I’ll Sleep When I’m Dead

Steve Aoki is a world-famous EDM DJ. Mile for mile, he’s the most-traveled musician in the world (via his private jet, natch). He started a record label when he was 19 years old and turned it into a success, breaking Bloc Party among others. He parlayed that into a DJ gig, and attracted a cultural following. His energy kept driving him forward. Now he plays aoki_bulletin_voake_hiressel_1433as many shows per year as there are days, or more. He’s ambitious. He never stops. He helped transform EDM into a personality-based business. On any given night there are thousands of voices chanting his name. But it’s not enough. It’s never enough.

Steve’s dad was the guy who invented Benihana. Success runs in the family. But Steve’s dad was never impressed, and never supported him financially. Steve’s  dad is dead now, but Steve’s still trying to impress him.
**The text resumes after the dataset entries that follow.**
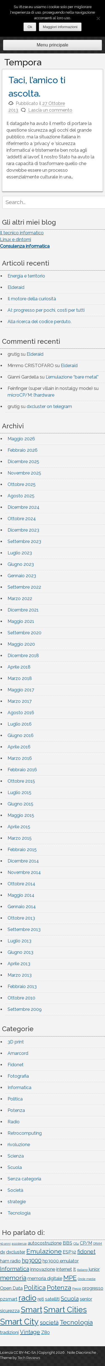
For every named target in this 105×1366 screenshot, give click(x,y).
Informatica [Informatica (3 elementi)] (14, 1269)
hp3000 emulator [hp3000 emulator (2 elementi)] (61, 1261)
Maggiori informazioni (60, 27)
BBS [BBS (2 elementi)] (67, 1243)
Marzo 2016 (20, 758)
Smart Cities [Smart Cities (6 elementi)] (65, 1309)
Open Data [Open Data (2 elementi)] (11, 1288)
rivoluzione (19, 1144)
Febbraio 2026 (23, 450)
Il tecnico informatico (22, 232)
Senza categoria (24, 1178)
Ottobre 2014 (21, 883)
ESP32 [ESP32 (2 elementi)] (69, 1252)
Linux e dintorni (15, 239)
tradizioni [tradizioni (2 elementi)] (9, 1332)
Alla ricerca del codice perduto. (39, 321)
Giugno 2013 (20, 952)
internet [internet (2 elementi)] (64, 1269)
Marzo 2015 (20, 838)
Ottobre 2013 (21, 918)
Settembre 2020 (24, 632)
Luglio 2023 (20, 553)
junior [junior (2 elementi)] (94, 1269)
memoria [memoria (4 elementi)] (13, 1277)
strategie (17, 1201)
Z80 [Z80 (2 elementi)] (45, 1332)
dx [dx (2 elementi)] (2, 1252)
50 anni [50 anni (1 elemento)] (5, 1243)
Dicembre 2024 (23, 507)
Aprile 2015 (19, 826)
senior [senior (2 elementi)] (86, 1299)
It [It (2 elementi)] (74, 1269)
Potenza (16, 1110)
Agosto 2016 (21, 712)
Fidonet (16, 1064)
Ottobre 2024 (22, 518)
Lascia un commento (50, 110)
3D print (16, 1042)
This documentary forces Steve to sit still for maybe 6 minutes, total, in an attempt to be introspective for a damn minute. The film attempts tension and conflict, but there’s only so high-stakes you can make a dance music concert. Still, his family situation is sad and it’s clear that even as a man he’s still yearning for a validation that will never come. Can only come from himself, ultimately, but until he can sit down in earnest and look inward for it, he will be fated to repeat this pattern indefinitely.